Confidence is falling not because households are already experiencing hardship, but because they increasingly believe their insulation from risk is gone.


Inflation Expectations Are Re-Anchoring—Upward

Compounding these anxieties, Morning Consult shows that inflation expectations rose in December, even as gasoline prices declined . This divergence signals skepticism that price stability has truly been restored.

For impact-oriented capital, this matters because persistent inflation expectations disproportionately harm:

  • Renters

  • Workers without pricing power

  • Small and minority-owned businesses

When higher-income households lose confidence, they pull back. When inflation expectations remain elevated, lower-income households fall further behind. Together, these forces widen inequality and suppress sustainable demand.


Consumer Health Is Already Deteriorating

The report shows that declines in high-income sentiment have already translated into a sharp deterioration in the Consumer Health Index for that group, dragging down overall consumer health readings across the economy .

Once high-income consumers shift from spending to precautionary saving, the effects cascade:

  • Reduced discretionary spending

  • Slower small-business revenue growth

  • Higher risk for service-sector employment

For impact investors focused on community resilience, this is where macro signals become local realities.


What This Means for Impact Investing in 2026

This data does not guarantee a recession. Past episodes show that sentiment can stabilize without a full economic contraction.

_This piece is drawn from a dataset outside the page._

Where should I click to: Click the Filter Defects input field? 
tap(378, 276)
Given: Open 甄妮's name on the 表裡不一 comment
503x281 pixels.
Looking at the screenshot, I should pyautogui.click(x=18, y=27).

But it does underscore three lessons central to impact investing:

  1. Growth concentrated at the top is fragile

  2. Confidence is as important as income in sustaining demand

  3. Labor-market insecurity is now a system-wide risk, not a niche issue

The takeaway is clear: sustainable economic growth cannot rely on a narrow slice of households to carry consumption while the majority tread water. Impact investing strategies that strengthen wage growth, job security, affordable housing, and access to capital are no longer just socially desirable—they are macroeconomically necessary.

When even the highest earners begin to pull back, the economy is signaling that underlying imbalances have gone unresolved for too long.